Such is the interest in shopping locally and what results it can bring to local economies, that two Canadian film makers are set to document it.
Nate Lacroix and Ashley Matt are setting out to discover what it really means to shop locally in this feature length documentary about a small community in Ontario. The film will primarily take place in Midland and the surrounding Huronia region, where many residents are now returning to the idea of a locally based economy to combat hard economic times.
Start Local will not only examine the economic impact of shopping locally, but will also attempt to uncover the social implication it has on a community.
The pair are excited about the progress the film is already making “The film will take place in our home town, however we hope it will serve as an inspiring example of what other towns around the globe can do to become more locally focused.”
But the movie still needs to be made, and the filmmakers are asking for people’s help with a crowdfunding platform. It’s a nifty idea that we’ve talking about before, and there’s film credits up for grabs. Check it out here: http://igg.me/p/307164/x/2444588
There’s a great number of reasons to buy locally. This fabulous blog from a family attempting to buy locally for 365 days sites:
A June 2010 study released by Local First Arizona found that SCF Arizona’s ‘buy local’ attitude leads to $528 million economic impact as they switched to sourcing 82% of its goods and services from other Arizona companies.

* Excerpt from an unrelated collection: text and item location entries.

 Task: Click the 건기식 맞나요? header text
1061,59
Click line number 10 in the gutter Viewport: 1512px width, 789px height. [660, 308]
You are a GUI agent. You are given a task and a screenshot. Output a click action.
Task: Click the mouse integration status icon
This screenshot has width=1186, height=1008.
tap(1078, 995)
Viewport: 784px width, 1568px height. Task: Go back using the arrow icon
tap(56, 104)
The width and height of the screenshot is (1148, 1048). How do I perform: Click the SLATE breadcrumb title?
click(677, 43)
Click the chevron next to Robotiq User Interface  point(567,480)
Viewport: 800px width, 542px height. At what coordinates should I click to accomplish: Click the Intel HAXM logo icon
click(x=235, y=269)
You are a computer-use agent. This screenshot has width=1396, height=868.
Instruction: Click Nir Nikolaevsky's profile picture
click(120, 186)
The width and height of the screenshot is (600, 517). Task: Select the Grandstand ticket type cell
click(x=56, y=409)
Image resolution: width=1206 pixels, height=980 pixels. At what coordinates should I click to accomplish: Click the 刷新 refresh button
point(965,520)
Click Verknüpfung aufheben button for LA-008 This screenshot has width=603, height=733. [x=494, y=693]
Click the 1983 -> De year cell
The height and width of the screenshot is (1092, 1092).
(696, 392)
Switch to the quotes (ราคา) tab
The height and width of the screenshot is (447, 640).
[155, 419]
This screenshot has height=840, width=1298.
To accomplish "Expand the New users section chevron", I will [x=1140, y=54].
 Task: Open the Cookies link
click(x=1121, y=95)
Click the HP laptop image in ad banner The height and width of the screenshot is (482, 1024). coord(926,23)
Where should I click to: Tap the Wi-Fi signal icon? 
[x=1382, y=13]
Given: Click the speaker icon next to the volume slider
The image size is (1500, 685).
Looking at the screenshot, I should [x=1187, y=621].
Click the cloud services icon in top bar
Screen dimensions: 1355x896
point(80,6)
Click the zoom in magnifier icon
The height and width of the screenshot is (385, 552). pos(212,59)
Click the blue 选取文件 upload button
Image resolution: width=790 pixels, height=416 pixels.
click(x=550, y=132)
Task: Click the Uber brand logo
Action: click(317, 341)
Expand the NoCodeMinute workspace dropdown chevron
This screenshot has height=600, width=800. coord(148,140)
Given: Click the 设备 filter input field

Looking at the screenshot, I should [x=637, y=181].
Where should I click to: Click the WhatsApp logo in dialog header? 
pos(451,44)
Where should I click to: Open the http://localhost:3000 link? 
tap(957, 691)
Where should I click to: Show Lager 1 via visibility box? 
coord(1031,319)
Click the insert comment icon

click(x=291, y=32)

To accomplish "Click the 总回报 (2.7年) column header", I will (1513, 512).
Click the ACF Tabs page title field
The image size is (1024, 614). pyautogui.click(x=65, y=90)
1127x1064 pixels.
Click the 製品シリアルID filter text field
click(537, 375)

A 2007 San Francisco retail diversity study analyzes the market share of several categories as to what percentage is held by chains or locally-owned businesses. It then calculates that if 10% of spending were shifted from chains to locals it would increase economic output by almost $192 million, create almost 1,300 new jobs, provide almost $72million in new income for workers, and create over $15 million in additional retail activity.